-- Begin Text to read --
What parents need to know

Positive messages

There are some positive messages about the importance of family and sticking together, but the message gets muddled against the background of a father's suicide.

Positive role models

Young Josh works hard to invent Newman the Robot and is remarkably gifted with computers and robotics. He helps his classmates learn about computers and is generally kind to his younger brother Max. The robot/dad is mostly funny and helpful, but sometimes seems a bit creepy.

Violence

The father of the family is thought to be dead due to suicide. Some comic pratfalls as the robot punches one of the bad guys in the crotch and proceeds to trip another character onto a wheeled cart that sends him knocking into bowling balls, which sends a bowling ball falling from the highest shelf above him. Bullying is implied at school from the son of the bad guy of the film, and eventually they get into a fight.

Sex

Brief kissing between teen Josh and his girlfriend. Sexual implications when Sarah leads Newman (the robot) into the bedroom. Some silly innuendo from the robot ("you can tighten my screws anytime" and "I think I'm overheating!).
-- End Text to read --
-- Begin Data section --
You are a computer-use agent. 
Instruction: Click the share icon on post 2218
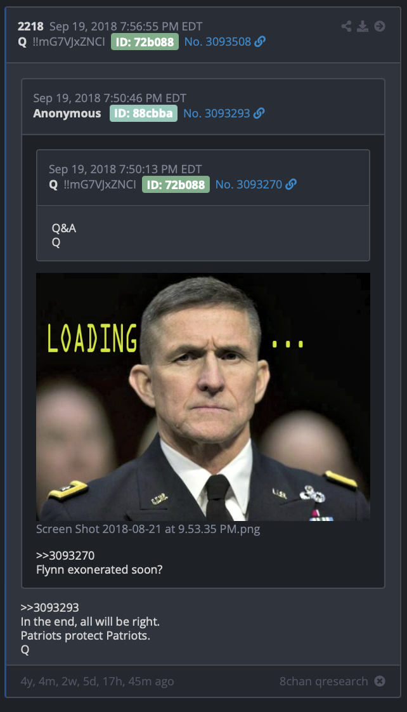346,27
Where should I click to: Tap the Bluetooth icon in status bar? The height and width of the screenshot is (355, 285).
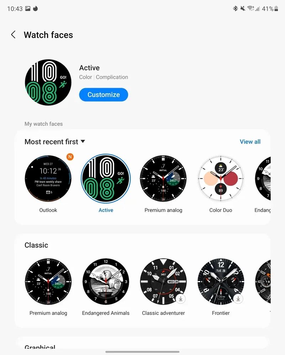coord(235,9)
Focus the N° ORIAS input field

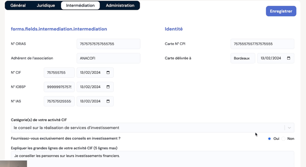109,44
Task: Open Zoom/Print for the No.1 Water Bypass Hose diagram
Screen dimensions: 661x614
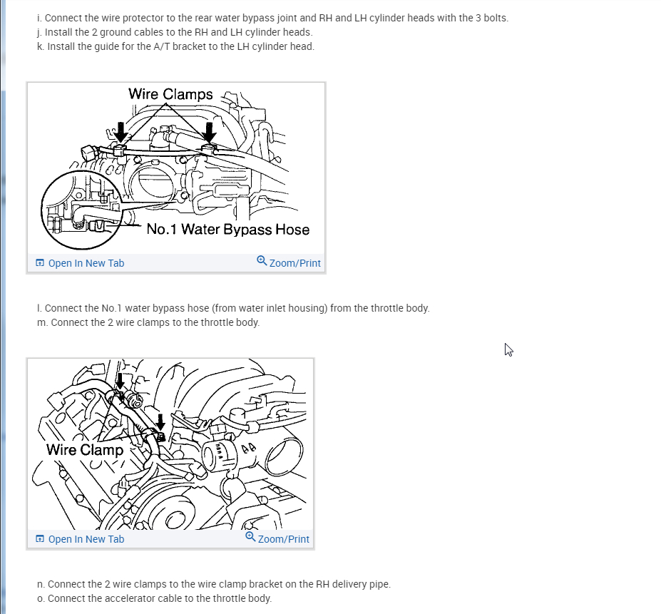Action: [x=289, y=262]
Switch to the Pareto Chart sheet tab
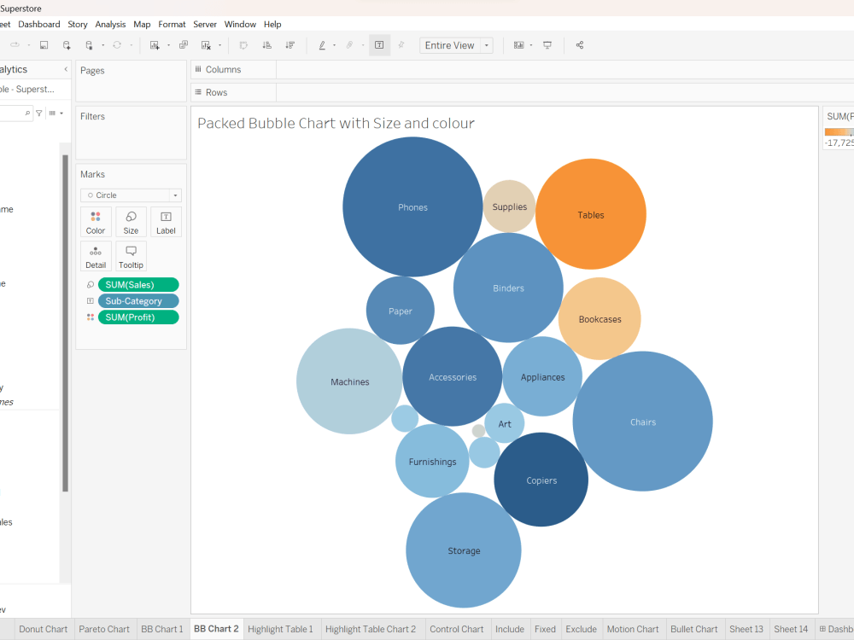Viewport: 854px width, 640px height. coord(104,629)
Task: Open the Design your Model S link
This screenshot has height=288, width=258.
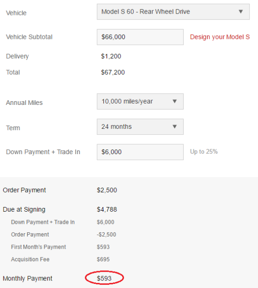Action: [x=220, y=37]
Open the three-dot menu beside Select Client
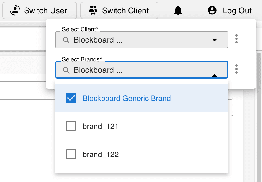This screenshot has height=182, width=262. click(x=237, y=39)
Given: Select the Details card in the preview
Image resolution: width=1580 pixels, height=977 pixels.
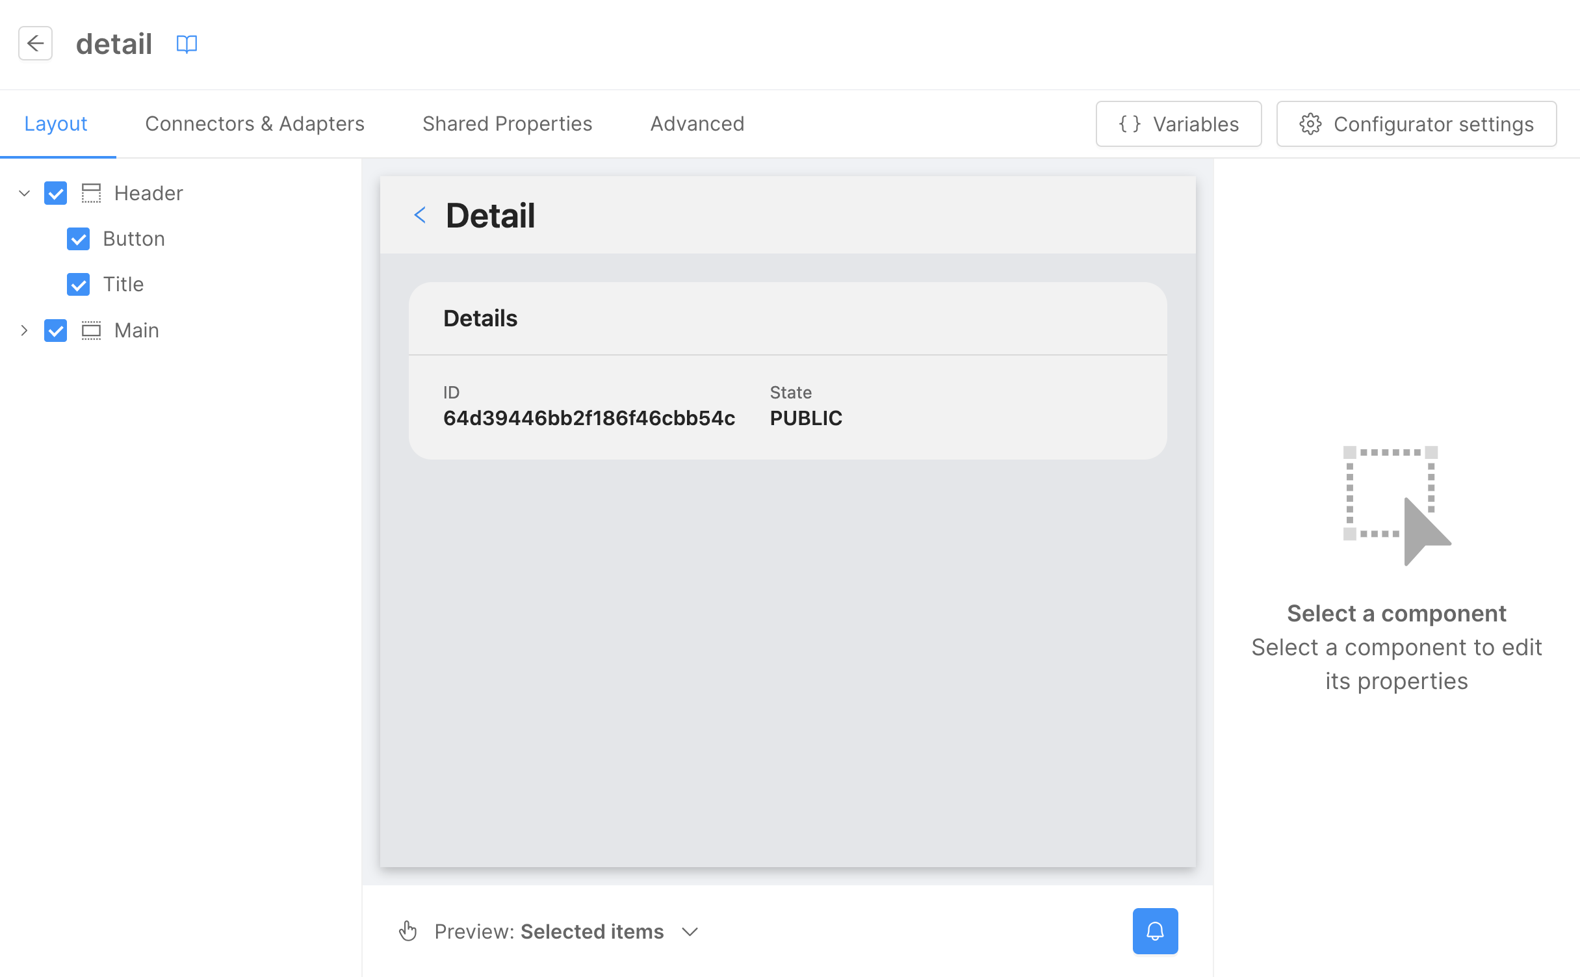Looking at the screenshot, I should coord(787,371).
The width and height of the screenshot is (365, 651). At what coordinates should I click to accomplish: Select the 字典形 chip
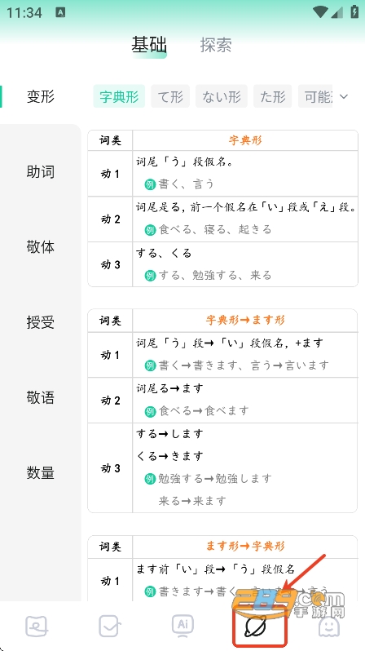(x=119, y=96)
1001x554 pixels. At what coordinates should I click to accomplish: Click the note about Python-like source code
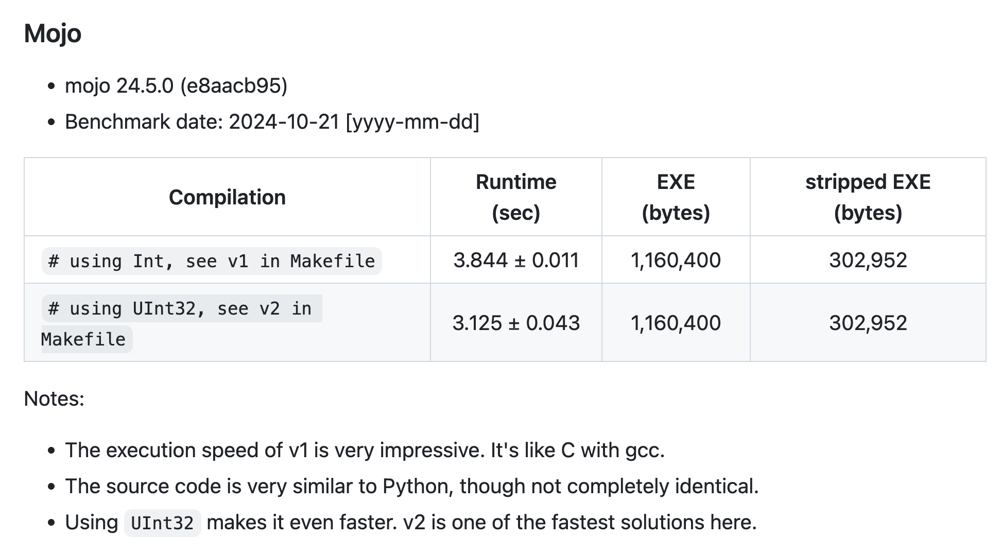click(411, 487)
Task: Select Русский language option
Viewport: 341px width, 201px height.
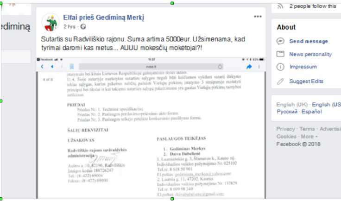Action: tap(287, 112)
-- End Data section --
Actions to take:
A - In the parents' guide to the robot film, what does young Josh invent?
B - Extend the parents' guide to the robot film past its final sentence.

Final results:
A - Newman the Robot.

B -
Language

A young boy asks, "Where the hell have you been?" 

Consumerism
Not applicable
Drinking, drugs, & smoking

One of the bad guys smokes a cigarette while working in his storage shop. 

Parents Need to Know

Parents need to know that this dated comedy about a robot come to life concerns a family dealing with the aftermath of a father's presumed suicide. Despite this serious topic, the movie takes a silly approach to the family's concern for the dad. Full of goofy pratfalls and some mild innuendo, this is a film kids can easily skip, unless they want to laugh at the outdated computer equipment and old-fashioned clothing.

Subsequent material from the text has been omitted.